The glorious orb whose rays fall upon the good ground and fructify and enrobe it with the splendours of spring, the glories of summer and the generous harvests of the autumn, is the same sun which turns the dry hard ground into barrenness as its fiery beams fall upon the unyielding wilderness. Divine Love becomes the fierce flame which is absorbed by the obdurate and proud heart until all is withered and consumed. “I am tormented in this flame”, cried the Rich Man in hell.

David writes, “He turneth rivers into a wilderness, and the watersprings into dry ground; a fruitful land into barrenness for the wickedness of those who dwell therein”. (Psalm 107:33-34)


THE DIVINE NATURE - LOVE

The natural becomes a parable of the supernatural.
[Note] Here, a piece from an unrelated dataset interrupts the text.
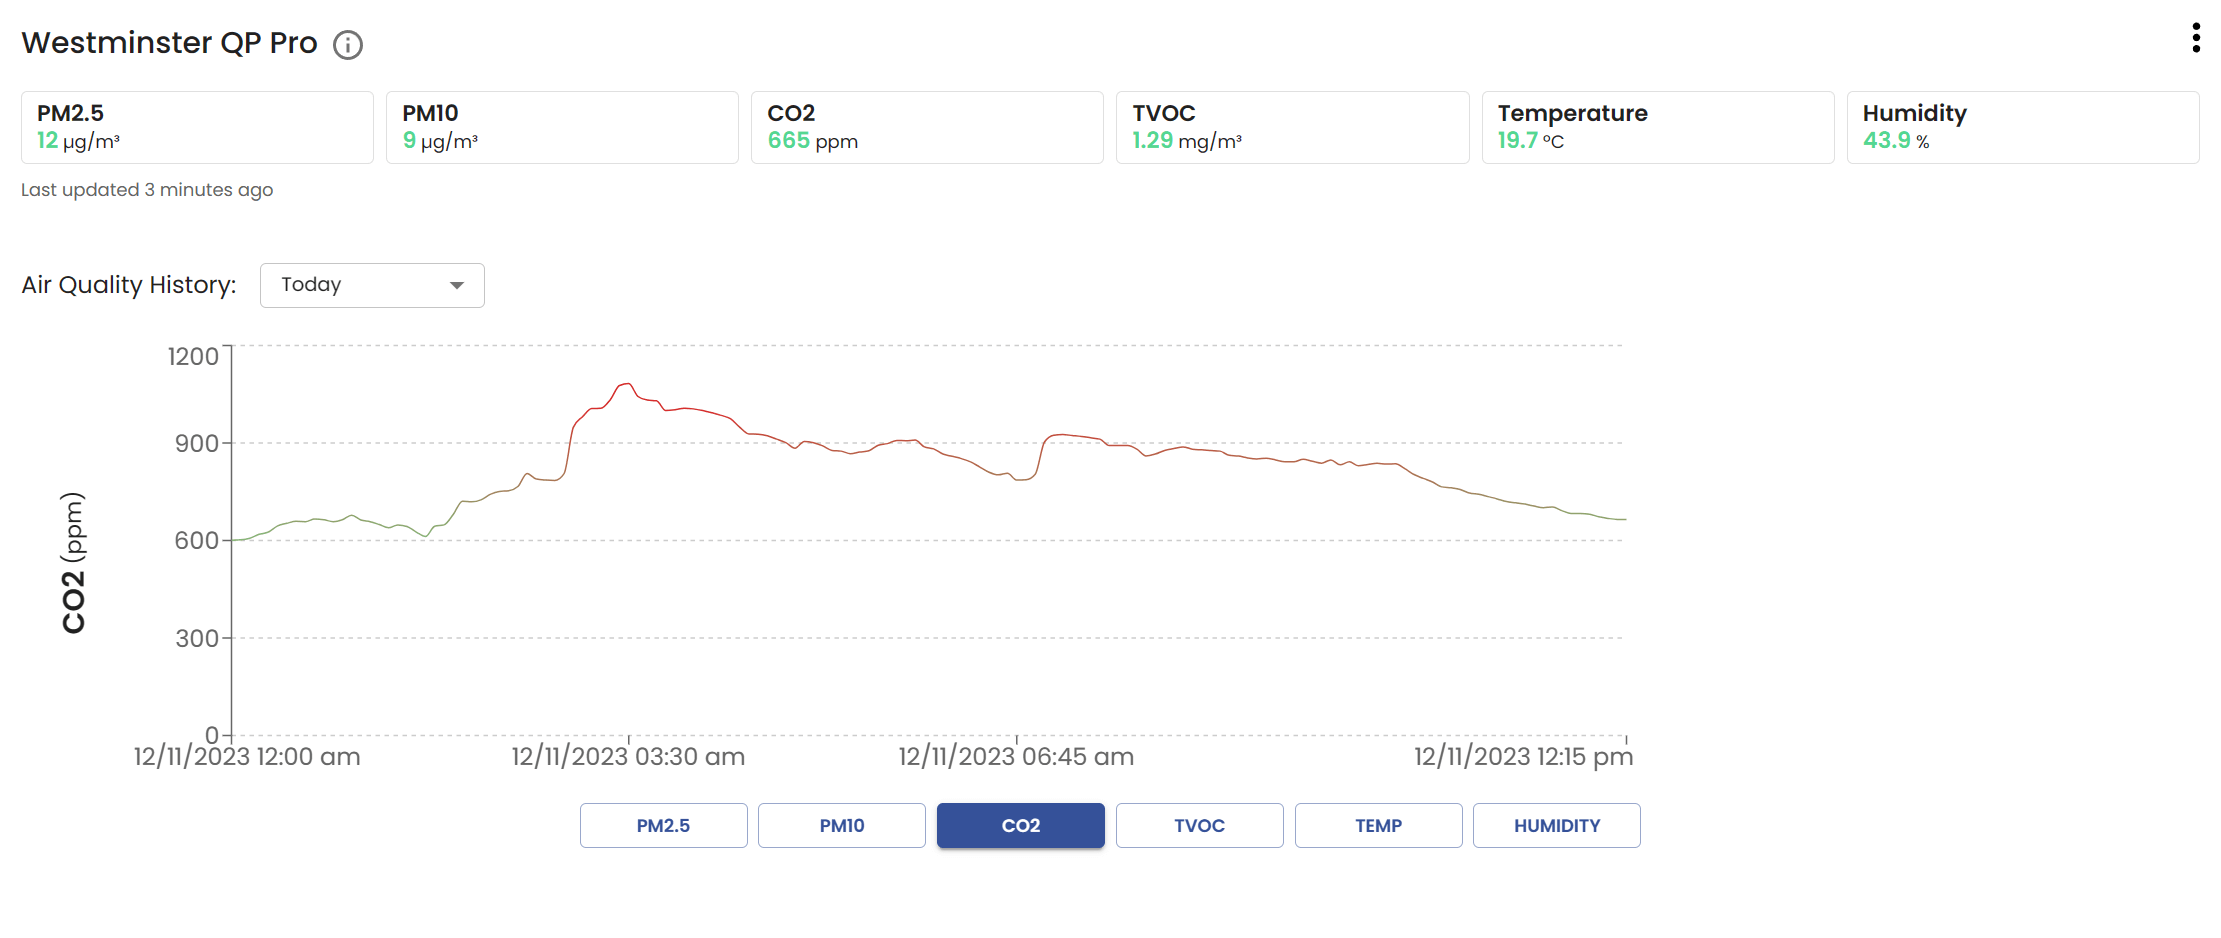Select the TVOC chart view
This screenshot has height=938, width=2221.
1199,825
The powers by which the visible creation is sustained are founded on the one great principle of the divine nature - LOVE. As this is the principle on which the moral creation is constructed, so the natural principle of attraction is that upon which the cosmic creation is built - as all science has known since the days of Newton. William Law carefully points out that God is only known by His works. Without creation, the deity is ‘an entire hidden, shut up, unknown, and unknowable abyss’ (Wm. Law, “The Spirit of Love”, 1752). The one fundamental principle of creation is (as we might expect inevitably), a visible pattern of the one simple principle of the Divine Nature, Love - for Love is Desire, or Attraction.

Further to quote Wm. Law, “Take away Attraction from this material system, and then it has all the annihilation it can ever possibly have.” That is, once nature betrays itself it must destroy itself, yet not absolutely, but as to its only function and only reason for being. The soul of man, when not transformed into the divine likeness by the grace of repentance and faith, in the power of the Eternal Spirit through the atoning work of the Redeemer, destroys itself in a void where desire turns in upon itself. Destruction is not annihilation, for God does not create life in order to extinguish it. His wrath is that judgment in which the soul determines in itself by selfish choice to live within itself to the exclusion of that life, light and love which stream eternally from the divine Being. If this be Gehenna, then is this Gehenna indeed. “All wrath is disorder, and can be nowhere but in Nature and Creature, because nothing else is capable of turning from right to wrong. Wrath can have no existence even in nature and creature, till they have lost their first perfection which they had from God, and are become that which they should not have been” (Wm. Law).


THE TONGUE AND THE WATER

The rich man in hell (Luke 16:19-31), whose riches were his own self-sufficiency without God, longed for a drop of cooling water on his tongue, from the hand of Lazarus, the destitute whom in life he had despised. The account enshrines the real principle which creates hell out of itself. The tongue is that little member of which James speaks, that it is in itself ‘a world of iniquity’. It sets on fire the whole course (margin, wheel) of nature, and its fire is the fire of hell (see James 3:1-6). The fire of which this man complained (“I am tormented in this flame”) was therefore a fire kindled by the tongue which he had only used for pride, boasting and insolence, and never for blessing and worship. That fire is a conflagration which finds its never-ending fuel in the conscience- a flame beyond all comparison to be dreaded, which parches the soul which has set itself up to be the centre of its own world, to draw all things to itself.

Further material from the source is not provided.